**Activity:**
Pull every line from the records that has the word "icon" in it.

Stored data:

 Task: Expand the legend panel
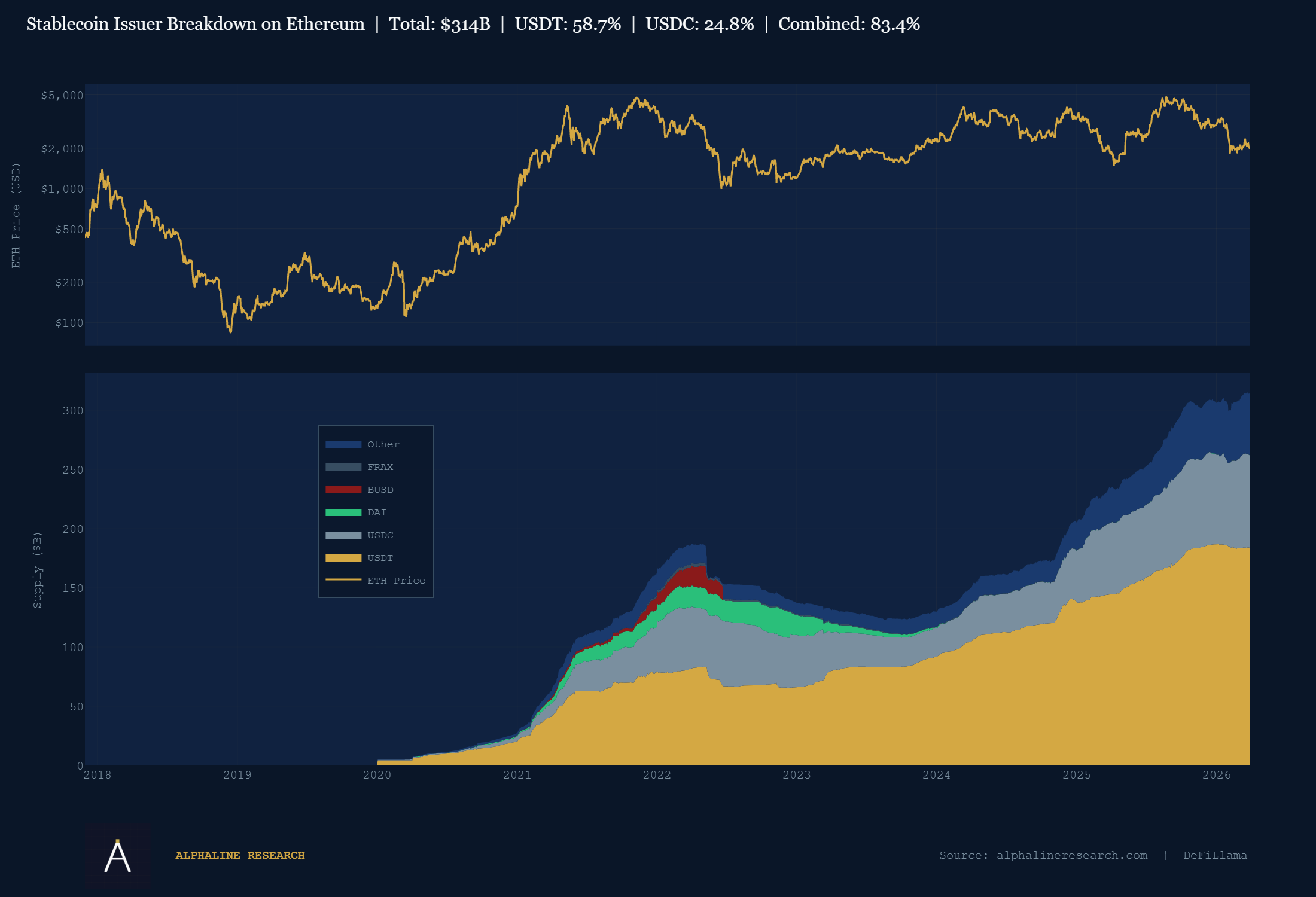click(x=376, y=511)
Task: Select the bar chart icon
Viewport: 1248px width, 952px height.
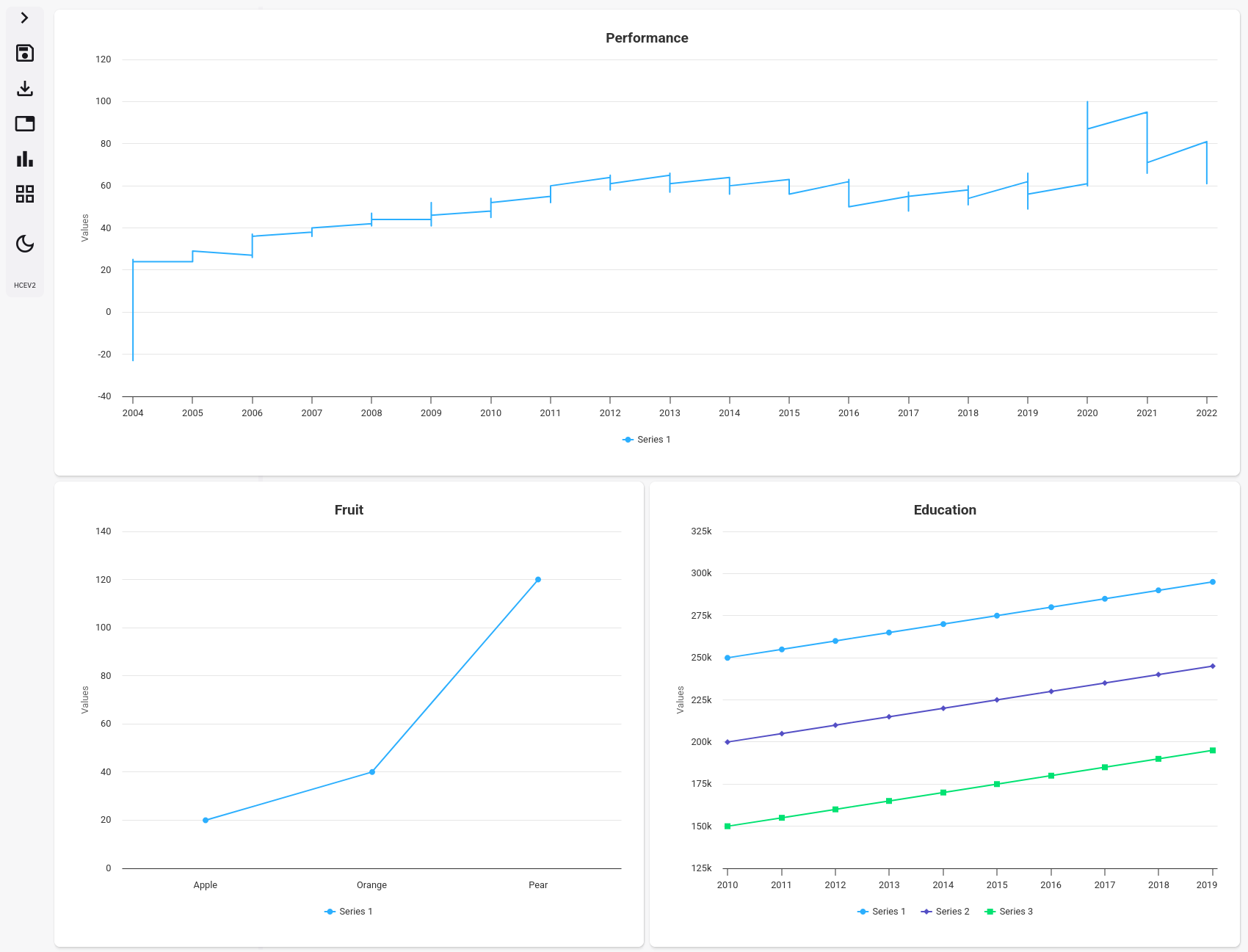Action: tap(25, 159)
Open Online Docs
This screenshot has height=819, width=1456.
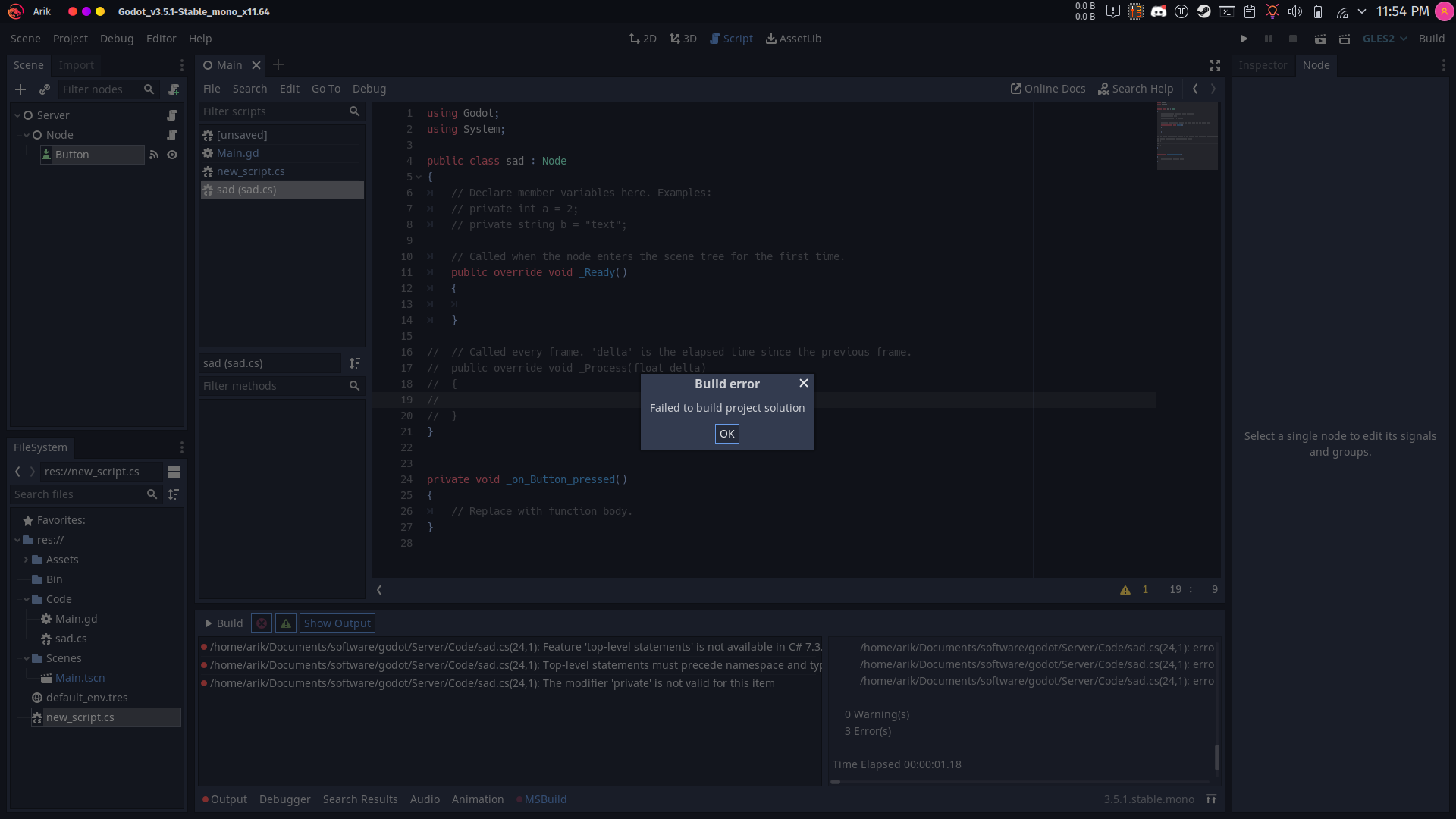(1047, 89)
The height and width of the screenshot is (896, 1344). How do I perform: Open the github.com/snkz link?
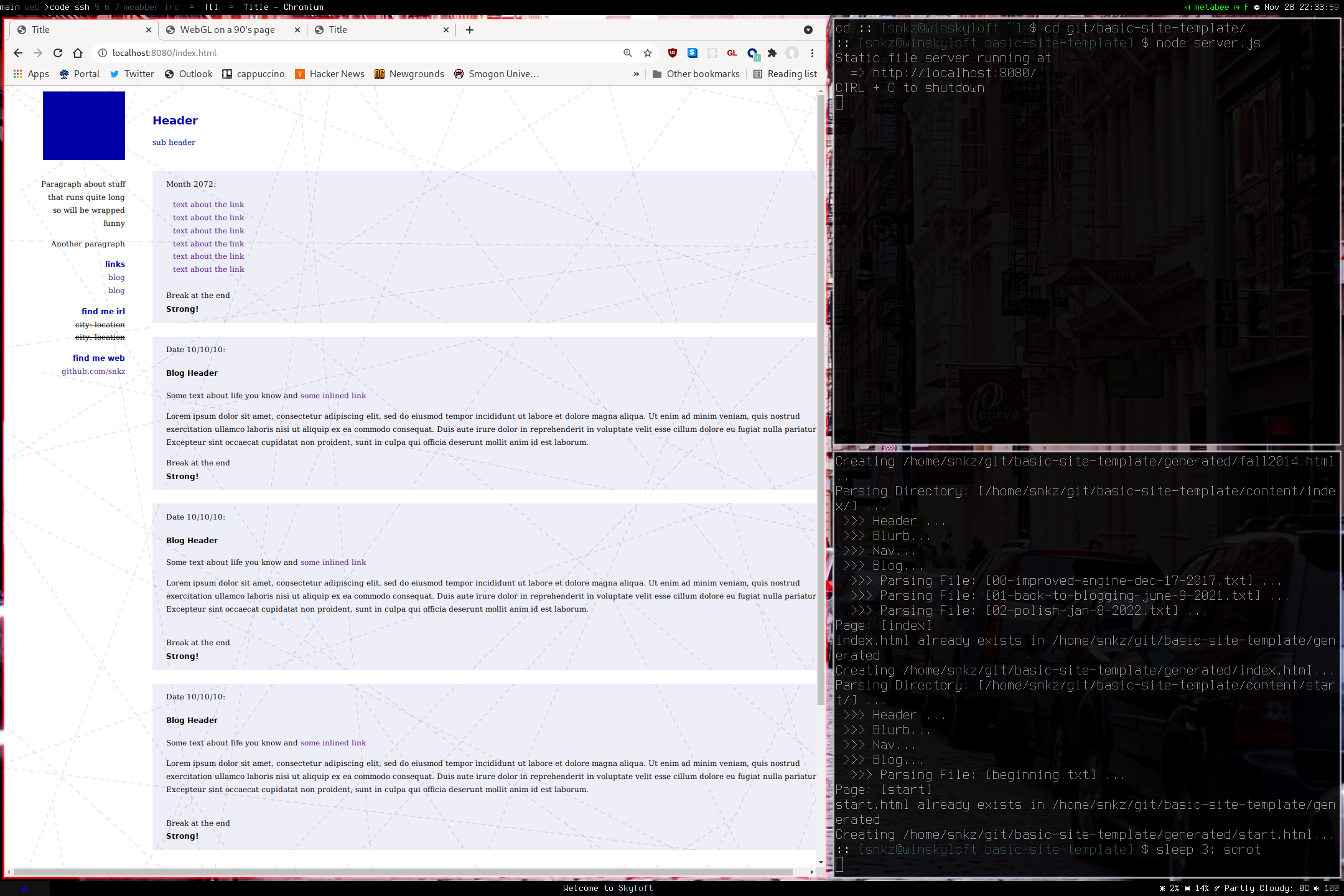pos(93,371)
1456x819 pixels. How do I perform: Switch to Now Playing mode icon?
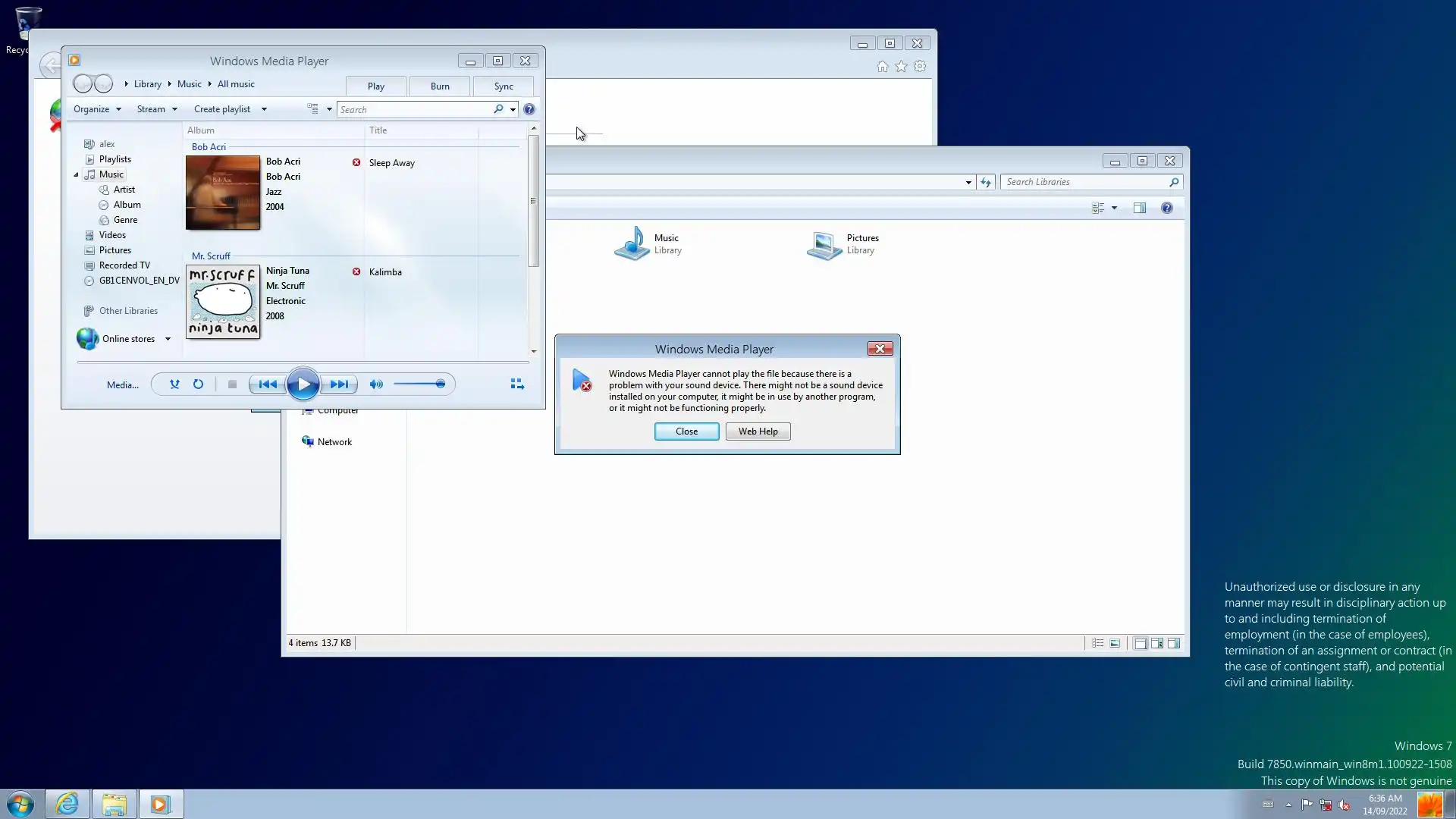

**Your response:**
Task: Select the bar chart icon
1456x819 pixels. How do I perform: Switch to Now Playing mode icon?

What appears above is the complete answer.